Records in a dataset
┌──

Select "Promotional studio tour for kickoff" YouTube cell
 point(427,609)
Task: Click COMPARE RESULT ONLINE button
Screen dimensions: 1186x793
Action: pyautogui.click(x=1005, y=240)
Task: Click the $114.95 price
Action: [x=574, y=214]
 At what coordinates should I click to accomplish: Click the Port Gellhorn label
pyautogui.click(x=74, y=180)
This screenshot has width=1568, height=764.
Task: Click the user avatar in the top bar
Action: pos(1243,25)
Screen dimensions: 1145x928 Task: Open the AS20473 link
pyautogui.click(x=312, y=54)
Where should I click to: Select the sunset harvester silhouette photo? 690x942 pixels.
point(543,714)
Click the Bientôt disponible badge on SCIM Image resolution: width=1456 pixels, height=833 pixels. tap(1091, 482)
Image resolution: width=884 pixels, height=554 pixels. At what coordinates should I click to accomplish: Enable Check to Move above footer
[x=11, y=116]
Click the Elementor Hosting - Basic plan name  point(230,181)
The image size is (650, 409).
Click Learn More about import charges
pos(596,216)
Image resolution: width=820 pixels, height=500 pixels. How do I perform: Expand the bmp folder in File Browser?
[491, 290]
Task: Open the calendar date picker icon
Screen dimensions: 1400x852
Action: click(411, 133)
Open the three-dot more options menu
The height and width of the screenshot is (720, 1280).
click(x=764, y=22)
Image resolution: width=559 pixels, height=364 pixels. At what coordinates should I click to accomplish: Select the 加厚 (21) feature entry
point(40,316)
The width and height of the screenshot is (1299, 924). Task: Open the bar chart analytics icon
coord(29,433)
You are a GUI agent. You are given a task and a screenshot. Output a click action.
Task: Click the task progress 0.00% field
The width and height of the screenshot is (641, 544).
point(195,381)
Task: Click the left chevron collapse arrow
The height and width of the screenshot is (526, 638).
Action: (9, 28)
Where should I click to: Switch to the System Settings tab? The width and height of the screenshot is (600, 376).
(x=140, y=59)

└──

§ **Required work**:
Rewrite the listing above with every "Screen dimensions" replaced by "Screenshot size", leaving everything else unchanged.

§ **Complete answer**:
Select "Promotional studio tour for kickoff" YouTube cell
 point(427,609)
Task: Click COMPARE RESULT ONLINE button
Screenshot size: 1186x793
Action: pyautogui.click(x=1005, y=240)
Task: Click the $114.95 price
Action: [x=574, y=214]
 At what coordinates should I click to accomplish: Click the Port Gellhorn label
pyautogui.click(x=74, y=180)
This screenshot has width=1568, height=764.
Task: Click the user avatar in the top bar
Action: pos(1243,25)
Screenshot size: 1145x928 Task: Open the AS20473 link
pyautogui.click(x=312, y=54)
Where should I click to: Select the sunset harvester silhouette photo? 690x942 pixels.
point(543,714)
Click the Bientôt disponible badge on SCIM Image resolution: width=1456 pixels, height=833 pixels. tap(1091, 482)
Image resolution: width=884 pixels, height=554 pixels. At what coordinates should I click to accomplish: Enable Check to Move above footer
[x=11, y=116]
Click the Elementor Hosting - Basic plan name  point(230,181)
The image size is (650, 409).
Click Learn More about import charges
pos(596,216)
Image resolution: width=820 pixels, height=500 pixels. How do I perform: Expand the bmp folder in File Browser?
[491, 290]
Task: Open the calendar date picker icon
Screenshot size: 1400x852
Action: click(411, 133)
Open the three-dot more options menu
The height and width of the screenshot is (720, 1280).
click(x=764, y=22)
Image resolution: width=559 pixels, height=364 pixels. At what coordinates should I click to accomplish: Select the 加厚 (21) feature entry
point(40,316)
The width and height of the screenshot is (1299, 924). Task: Open the bar chart analytics icon
coord(29,433)
You are a GUI agent. You are given a task and a screenshot. Output a click action.
Task: Click the task progress 0.00% field
The width and height of the screenshot is (641, 544).
point(195,381)
Task: Click the left chevron collapse arrow
The height and width of the screenshot is (526, 638).
Action: (9, 28)
Where should I click to: Switch to the System Settings tab? The width and height of the screenshot is (600, 376).
(x=140, y=59)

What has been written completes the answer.